TRY IT: Lines to restate from the data below: from the one containing "You are a GUI" to the one containing "Image resolution: width=905", both included. Give them again exactly, and only them.

INPUT DATA:
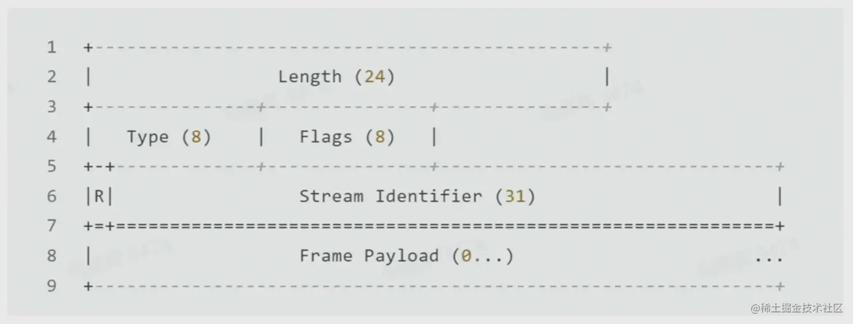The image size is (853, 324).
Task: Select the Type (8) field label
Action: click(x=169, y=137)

---

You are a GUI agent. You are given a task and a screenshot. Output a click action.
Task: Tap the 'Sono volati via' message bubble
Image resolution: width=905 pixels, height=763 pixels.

RESPONSE BOX:
You are a GUI agent. You are given a task and a screenshot. Output a click action.
Task: Tap the 'Sono volati via' message bubble
Image resolution: width=905 pixels, height=763 pixels.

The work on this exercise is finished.